Pero aquella tarde, después del descalabro tan tremendo de dos noches antes, estar cuarenta minutos escuchando Su «voz del día siguiente», era como un premio de consolación. La conversación disipó el pavor de un final amargo y desgarrador para la historia entre ellos, dejándolo en un simple y cordial «final», y aquello ya era un logro.

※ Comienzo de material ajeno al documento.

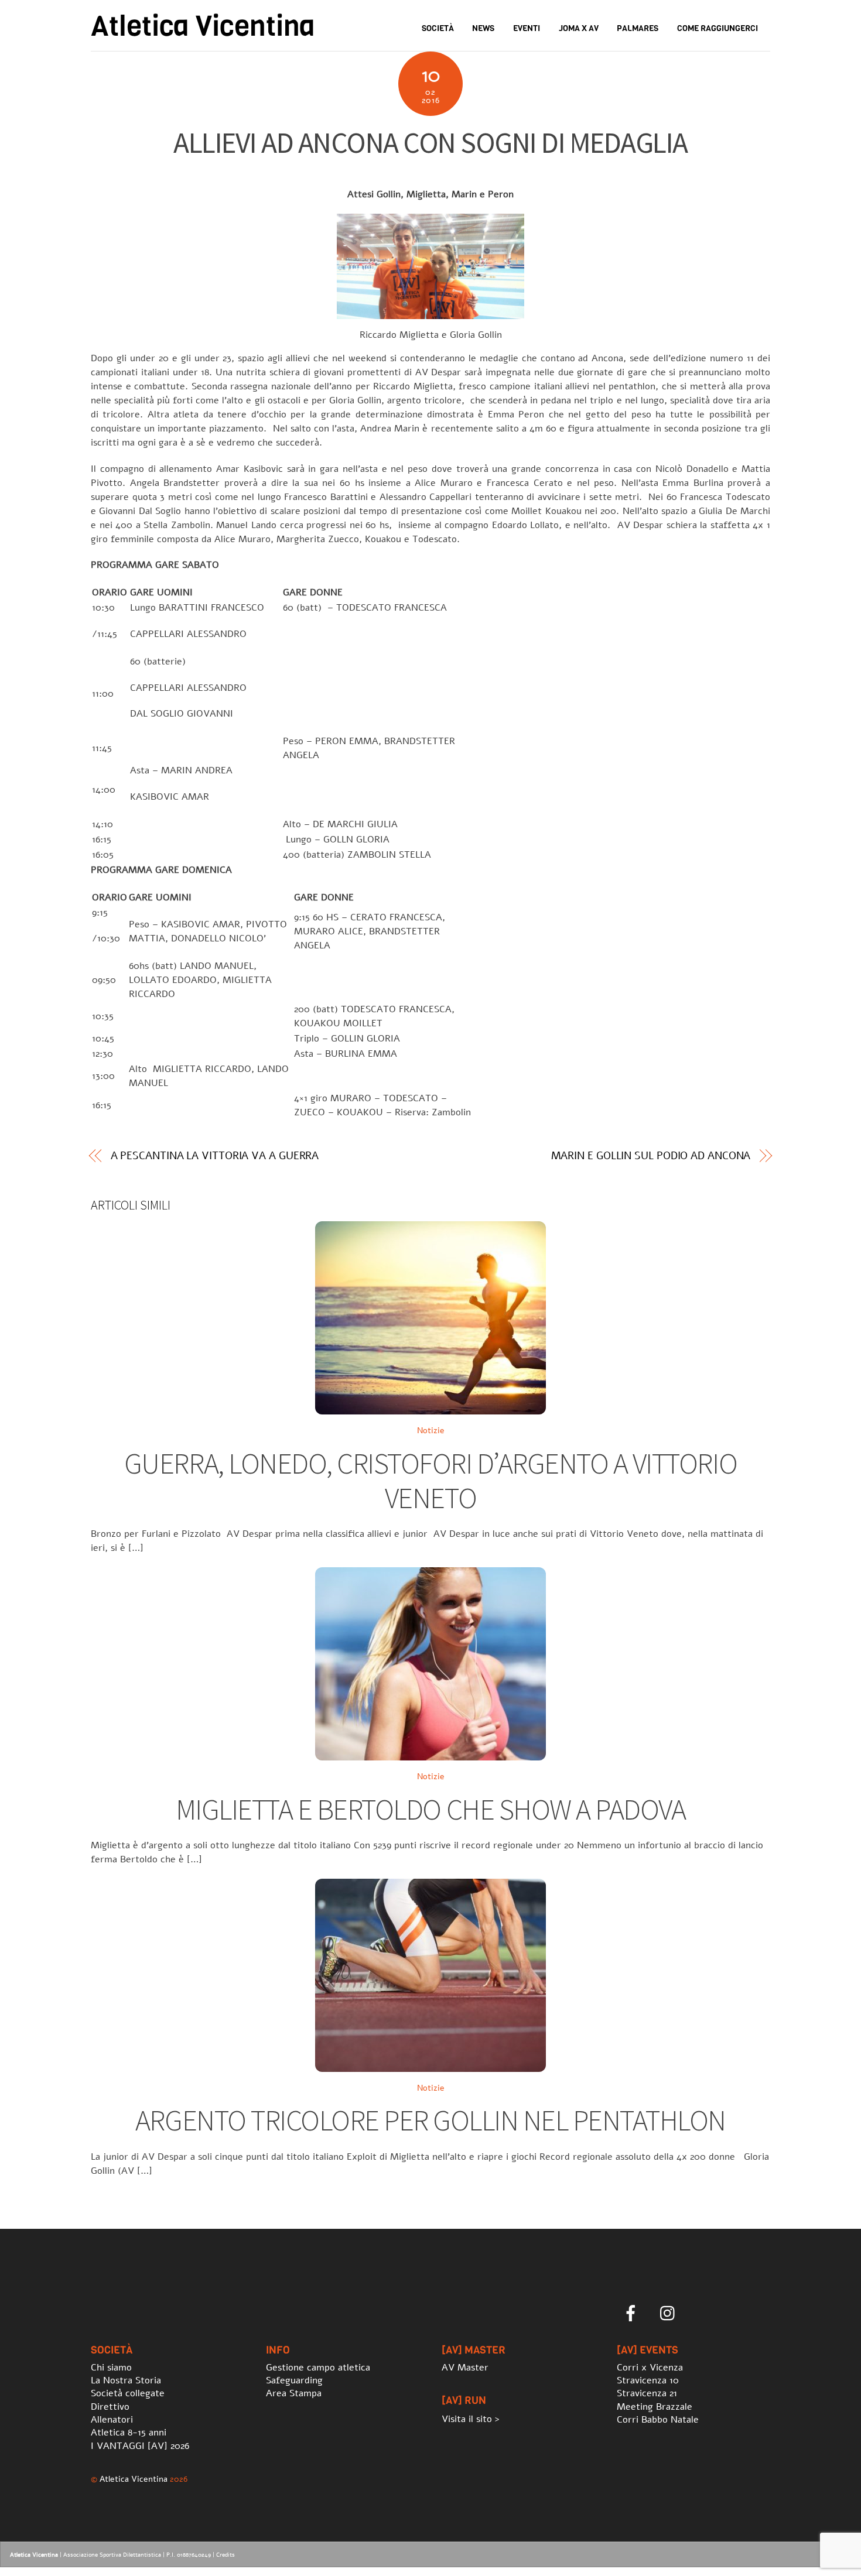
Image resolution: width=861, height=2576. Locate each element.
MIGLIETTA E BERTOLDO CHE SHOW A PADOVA (430, 1809)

La parte mala de era, más o menos, la de siempre: meses y meses convenciéndose de que Ella ya tenía que pasar a un lado, de que su camino era otro, de que se merecía a alguien que le quisiese como él necesitaba, y sin embargo habría salido corriendo a Su encuentro en aquel instante si Ella se lo hubiera pedido. Porque seguía amando sin medida Su «voz del día siguiente», Su «voz de las noches impertinentes», Su «voz de las cañas de sábado», y todas y cada una de Sus voces.
Todas y cada una.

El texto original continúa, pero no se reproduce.